Belkin began painting and drawing in his adolescence, formally training at the Vancouver school of the arts from 1945 to 1947 and at the Banff School of Arts from 1947 to 1948. Traditional Canadian painting, such as that of the group of seven, failed to excite Belkin. It was the work of Diego Rivera and the Mexican muralist movement, which he discovered in “Time Magazine” at the age of 14, that truly inspired the young artist. Accordingly, he left Canada for Mexico at age 18 and enrolled in the Escuela Nacional de Bellas Artes.
After finishing his studies, Belkin began working at the Taller de Ensayo de Materiales y Plasticos, creating various murals with the collective. He created his first individual mural, ¡El Pueblo no Guiere la Guerra! in 1950, a fresco painted at the Instituto Politécnico Nacional - since destroyed.
From 1954 to 1956, he studied engraving at the Mexico City College, lithography at Escuela de Artes del Libro, and participated in various workshops conducted by Guillermo Silva Santamaría. He held his first individual exhibition at the the Instituto Cultural Anglo-Mexicano, sponsored by the Canadian Embassy in 1952, with an introduction written by David Alfaro Siqueiros.
Belkin’s philosophy on art was that it should serve to teach and stimulate intellectual discourse, often depicting painful and controversial moments from world history. Although his work went through several phases, the human figure and relating the past to the present were consistent themes throughout his career.
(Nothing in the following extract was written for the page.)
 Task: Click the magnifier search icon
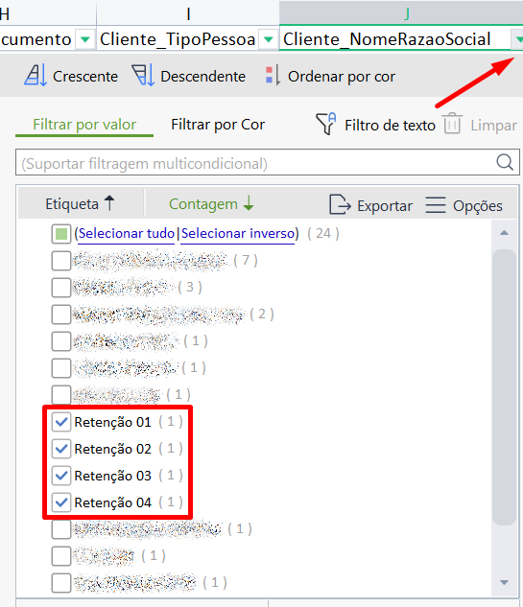pyautogui.click(x=505, y=162)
His early work from the 1950s focused on Mexico’s popular traditions, especially those related to mortality. In the 1960s, he was influenced by Rico Lebrun while he visited Mexico, which resulted in his work becoming monochromatic – emphasising the use of grays, sepias ochre, and black.
A visit to Europe in 1968, would further transform his work, inciting more of a dynamic character – he even denounced his previous work as too static. Europe’s old masters also inspired his series, “Historic Battles,” which were reinterpretations of classic works.
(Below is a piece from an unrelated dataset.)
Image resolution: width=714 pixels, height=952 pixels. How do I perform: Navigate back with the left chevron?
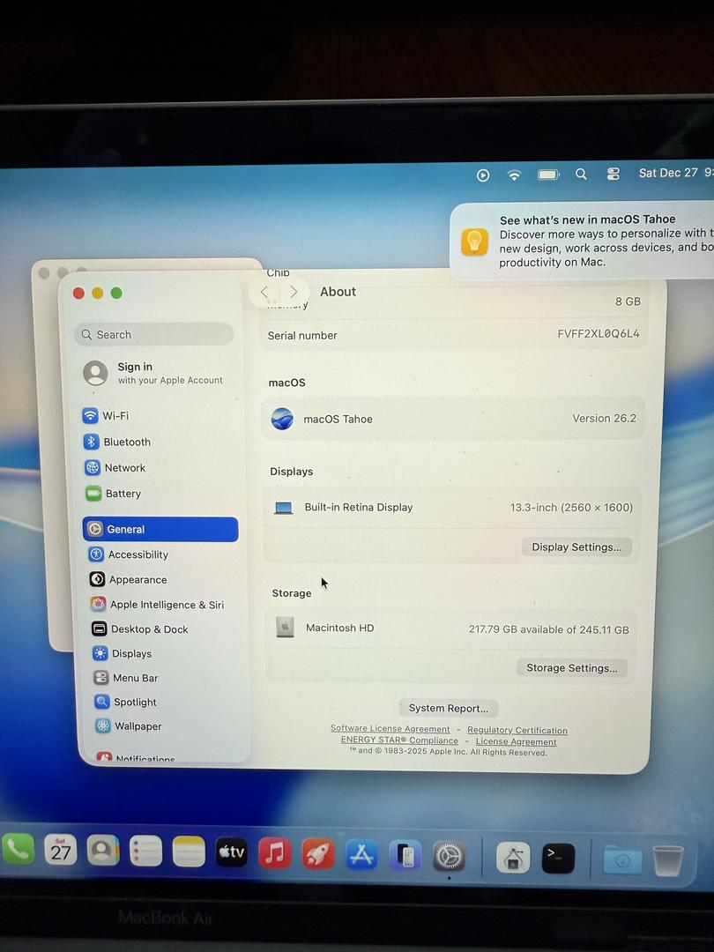[x=264, y=292]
When Belkin moved to New York in the beginning of the 1970s, his work began focusing on difficult emotions, took an ochre tone, and ventured into oils and sculpture. In 1971, he was artist-in-residence at the Lock Haven University of Pennsylvania. Belkin created his largest New York mural in Hell’s Kitchen from 1972 to 1973. To complete the ambitious project, he enlisted help from anyone willing to be taught. Belkin also participated in many exhibitions throughout North America in the 1970s, which increased his fame and success.
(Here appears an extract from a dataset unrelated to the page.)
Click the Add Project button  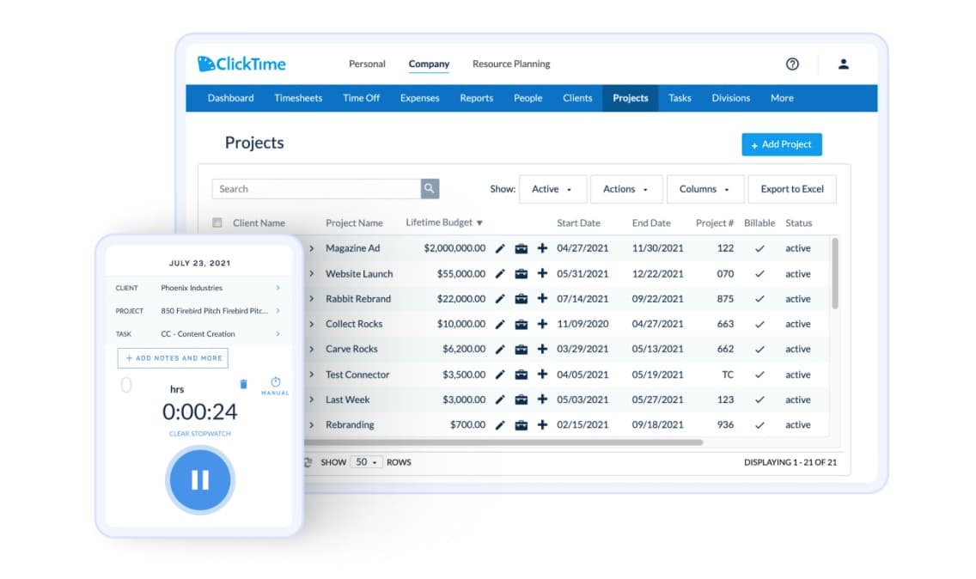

He returned to Mexico in 1976, where he spent the rest of his life, becoming a naturalized citizen in 1981. Throughout the 1980s, he worked on a series of murals and sculptures for the Universidad Autónoma Metropolitana in Iztapalapa, Mexico. The body of work is his most famed.
Belkin died in Mexico City in 1992 from lung cancer at age 61. He was buried at the Panteón Judio in Mexico City.
Belkin's career spanned more than three decades. He created 28 major public murals, participated in over 150 exhibitions all over the world, forty Mexican stage productions, as well as other activities.